### Directions
The listing is to be transcribed in full, with its images left out.

### Given data
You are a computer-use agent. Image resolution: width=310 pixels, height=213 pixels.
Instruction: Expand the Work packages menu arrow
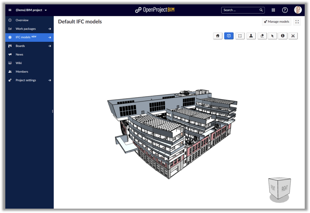pyautogui.click(x=50, y=28)
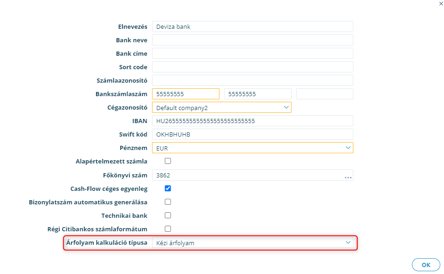Focus the Számlaazonosító input field

pos(252,80)
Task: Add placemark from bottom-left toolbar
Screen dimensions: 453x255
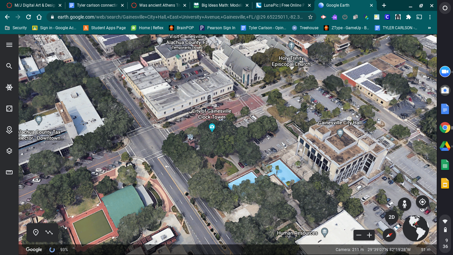Action: pyautogui.click(x=36, y=232)
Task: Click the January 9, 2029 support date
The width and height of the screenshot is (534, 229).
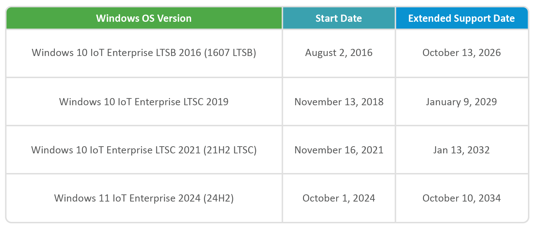Action: point(461,102)
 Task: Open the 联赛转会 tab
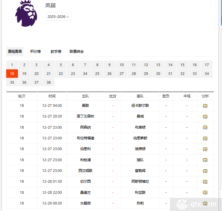(x=77, y=51)
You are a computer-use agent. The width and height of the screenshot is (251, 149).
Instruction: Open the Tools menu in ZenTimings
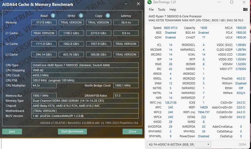pos(161,10)
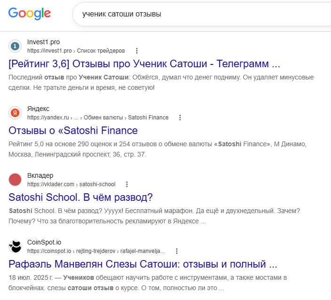Click the Google logo
331x300 pixels.
(30, 14)
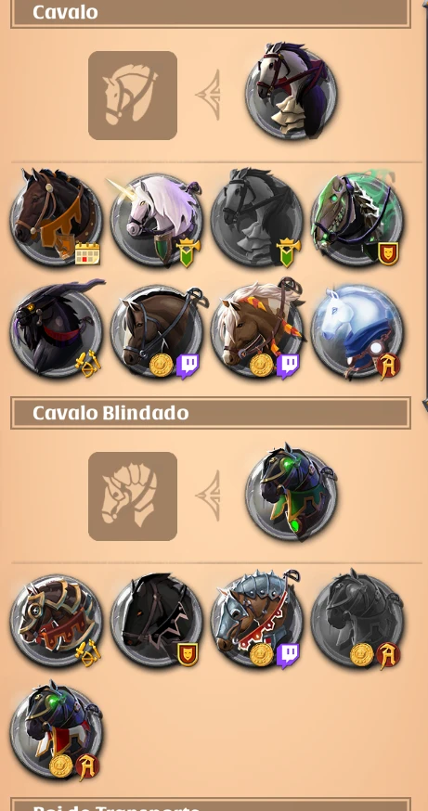
Task: Choose the black armored horse with mask badge
Action: 156,620
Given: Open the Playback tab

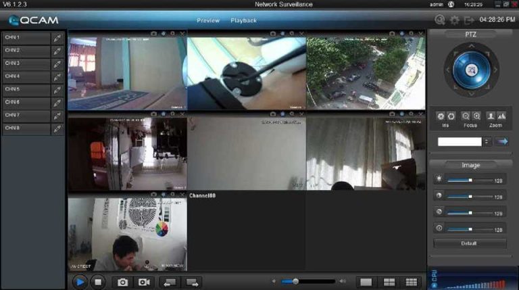Looking at the screenshot, I should point(244,20).
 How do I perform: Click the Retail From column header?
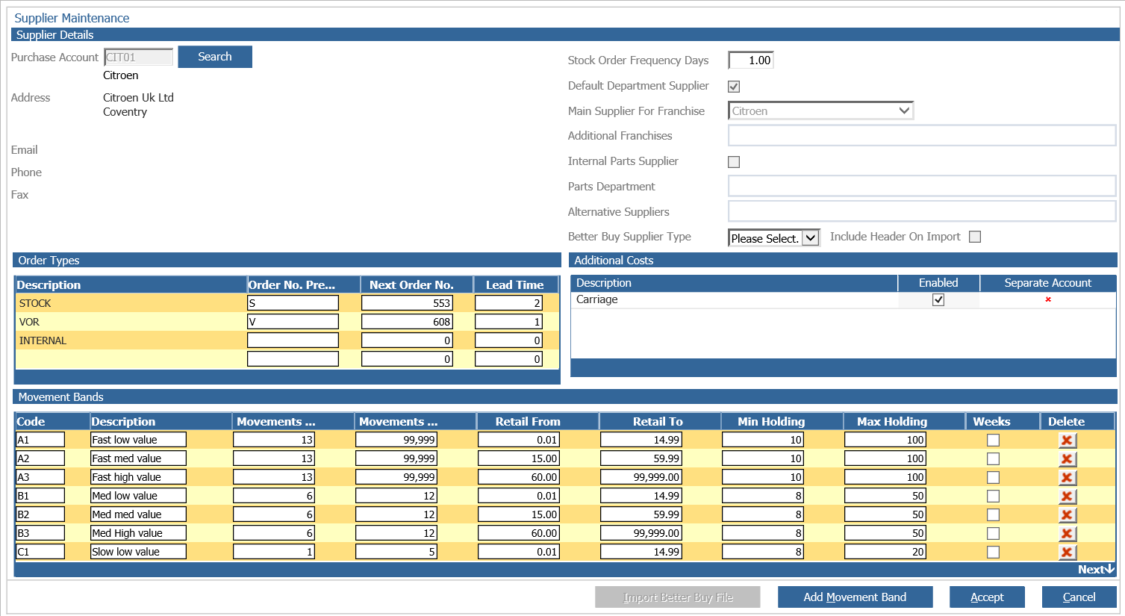528,421
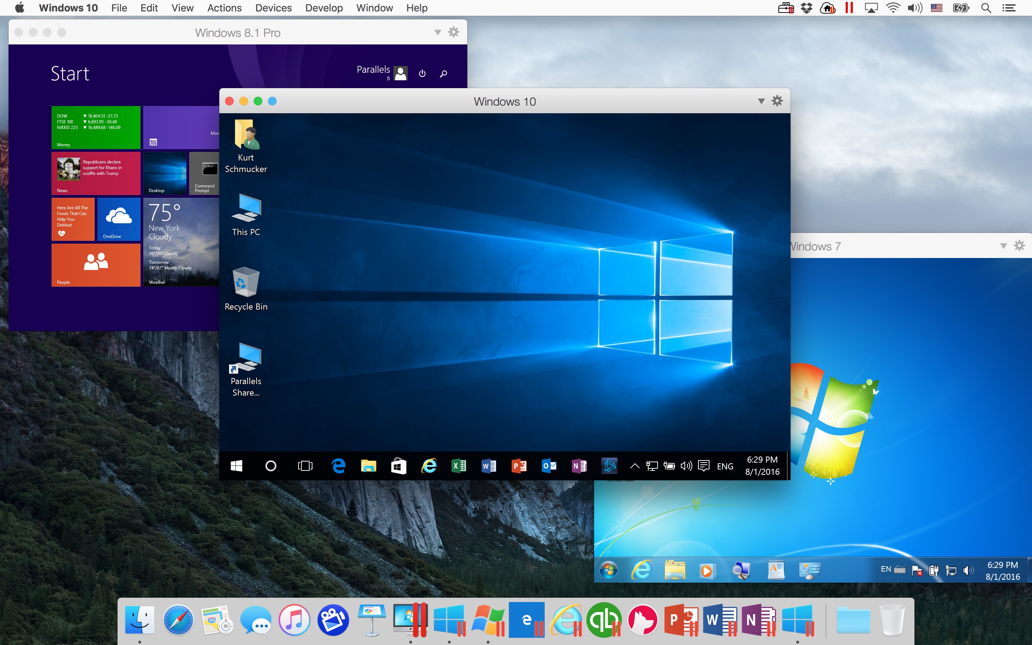Expand Windows 8.1 Pro VM settings gear

(454, 31)
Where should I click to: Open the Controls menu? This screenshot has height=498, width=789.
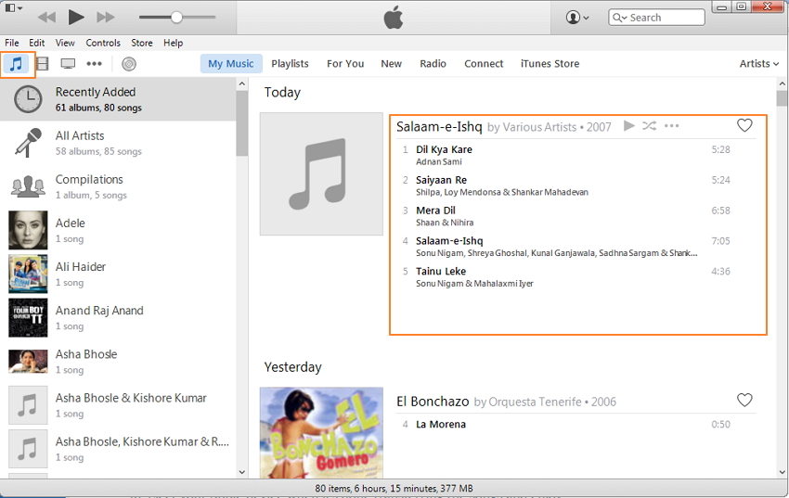pyautogui.click(x=103, y=43)
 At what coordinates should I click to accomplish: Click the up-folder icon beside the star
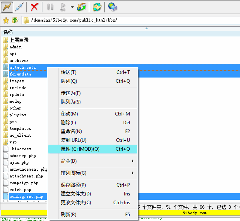(15, 20)
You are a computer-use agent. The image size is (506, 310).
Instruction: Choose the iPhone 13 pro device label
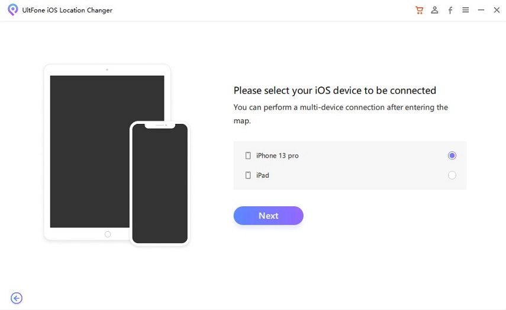[277, 156]
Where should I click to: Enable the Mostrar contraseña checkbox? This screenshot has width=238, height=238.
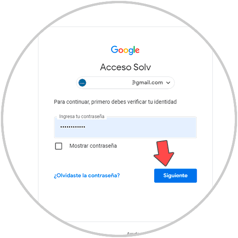click(x=59, y=146)
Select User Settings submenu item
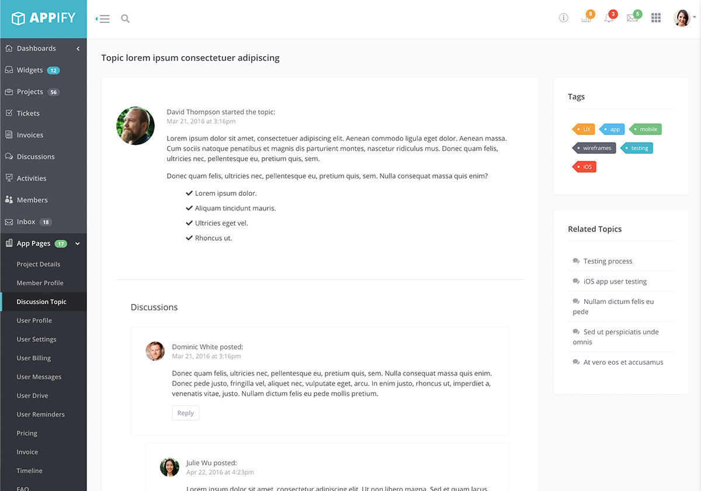This screenshot has height=491, width=701. click(x=36, y=339)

### Problem solution
You are a computer-use agent. Image resolution: width=310 pixels, height=213 pixels.
Instruction: Expand the Work packages menu arrow
pyautogui.click(x=50, y=28)
Focus the Számlaazonosító input field

pos(252,80)
Task: Add placemark from bottom-left toolbar
Screen dimensions: 453x255
Action: pyautogui.click(x=36, y=232)
Task: Click the January 9, 2029 support date
The width and height of the screenshot is (534, 229).
Action: point(461,102)
 Task: Open the 联赛转会 tab
(x=77, y=51)
You are a computer-use agent. The width and height of the screenshot is (251, 149).
Instruction: Open the Tools menu in ZenTimings
pos(161,10)
Click the Google logo
331x300 pixels.
(30, 14)
Task: Choose the black armored horse with mask badge
Action: 156,620
Given: Open the Playback tab

Looking at the screenshot, I should point(244,20).
 How do I perform: Click the Retail From column header?
528,421
Expand Windows 8.1 Pro VM settings gear

(454, 31)
Where should I click to: Open the Controls menu? This screenshot has height=498, width=789.
pyautogui.click(x=103, y=43)
 At what coordinates should I click to accomplish: Click the up-folder icon beside the star
(15, 20)
You are a computer-use agent. The image size is (506, 310).
Instruction: Choose the iPhone 13 pro device label
[277, 156]
Where should I click to: Enable the Mostrar contraseña checkbox? This screenshot has width=238, height=238.
click(x=59, y=146)
Select User Settings submenu item
This screenshot has height=491, width=701. click(x=36, y=339)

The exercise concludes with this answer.